--- START ---
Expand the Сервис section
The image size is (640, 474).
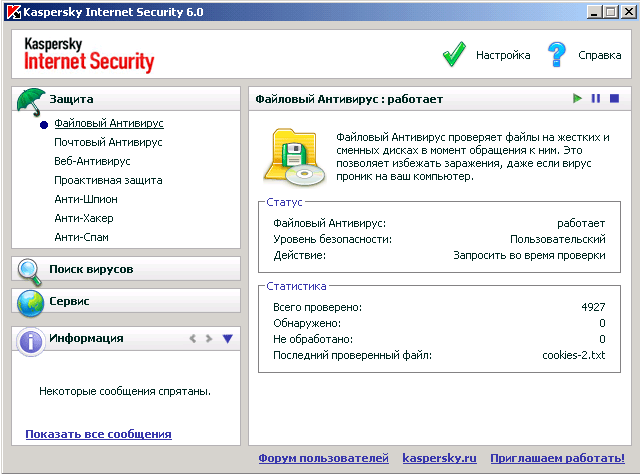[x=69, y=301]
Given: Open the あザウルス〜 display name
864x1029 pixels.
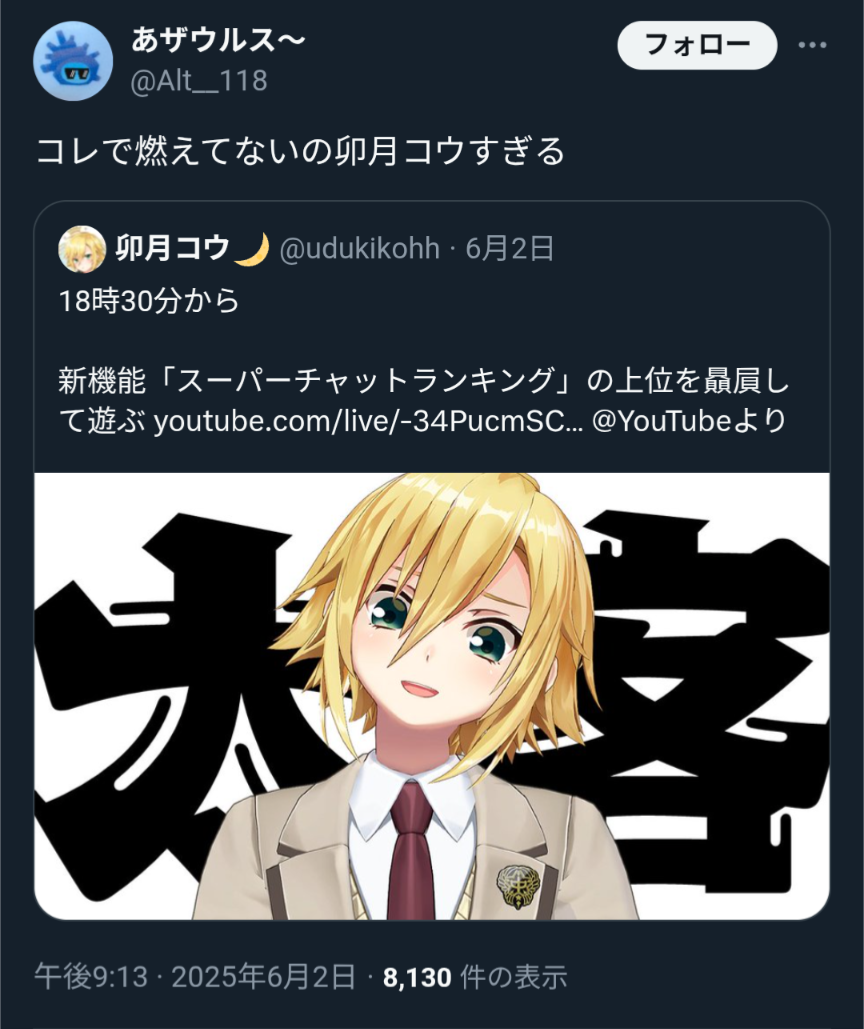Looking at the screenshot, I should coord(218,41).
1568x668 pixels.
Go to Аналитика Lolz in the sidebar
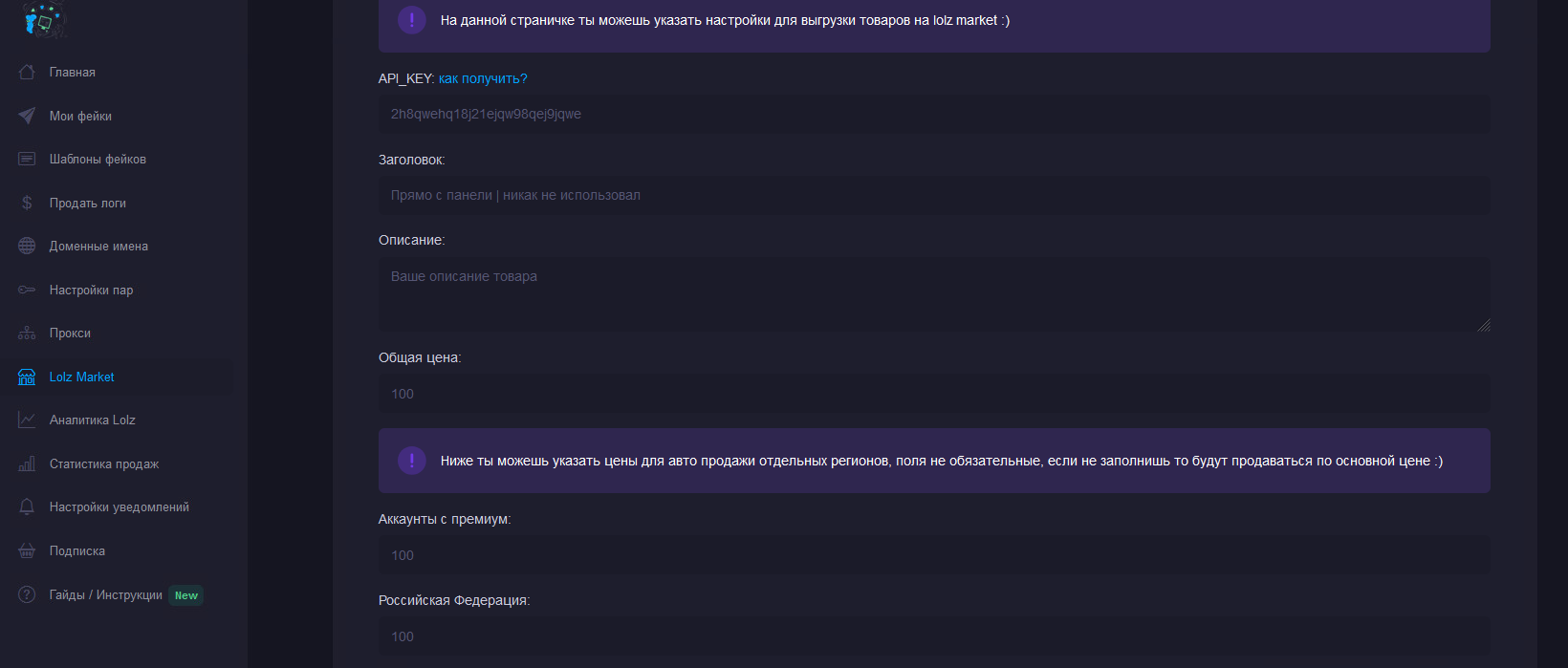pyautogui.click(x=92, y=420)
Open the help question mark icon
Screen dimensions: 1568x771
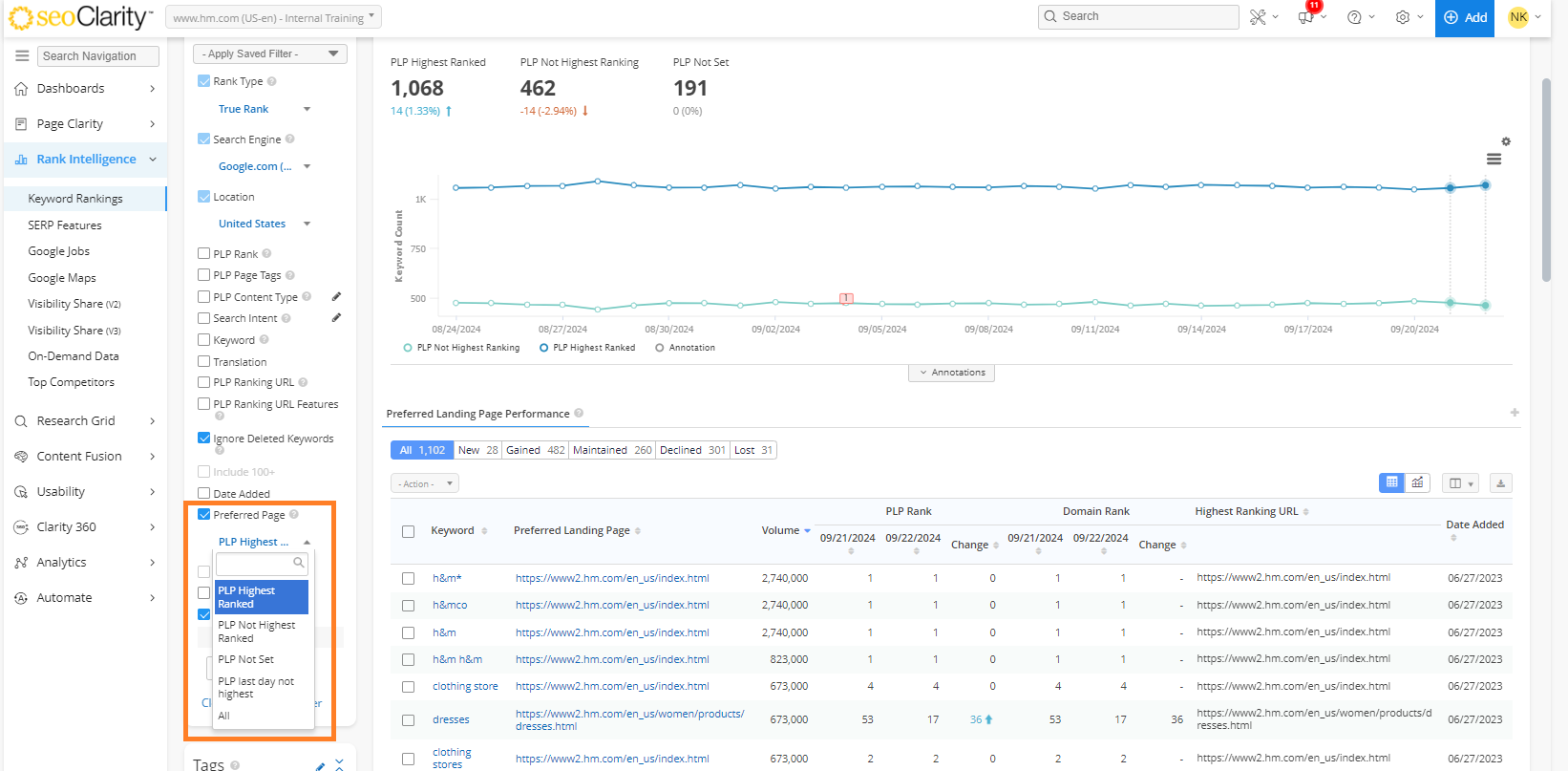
--- END ---
| INSTRUCTIONS FOR THE TASK |
The entries above need to be transcribed exactly, with the images left out.

| ANSWER BOX |
Expand the Сервис section
The image size is (640, 474).
[x=69, y=301]
Given: Open the あザウルス〜 display name
864x1029 pixels.
Looking at the screenshot, I should coord(218,41).
1568x668 pixels.
Go to Аналитика Lolz in the sidebar
pyautogui.click(x=92, y=420)
Open the help question mark icon
Screen dimensions: 1568x771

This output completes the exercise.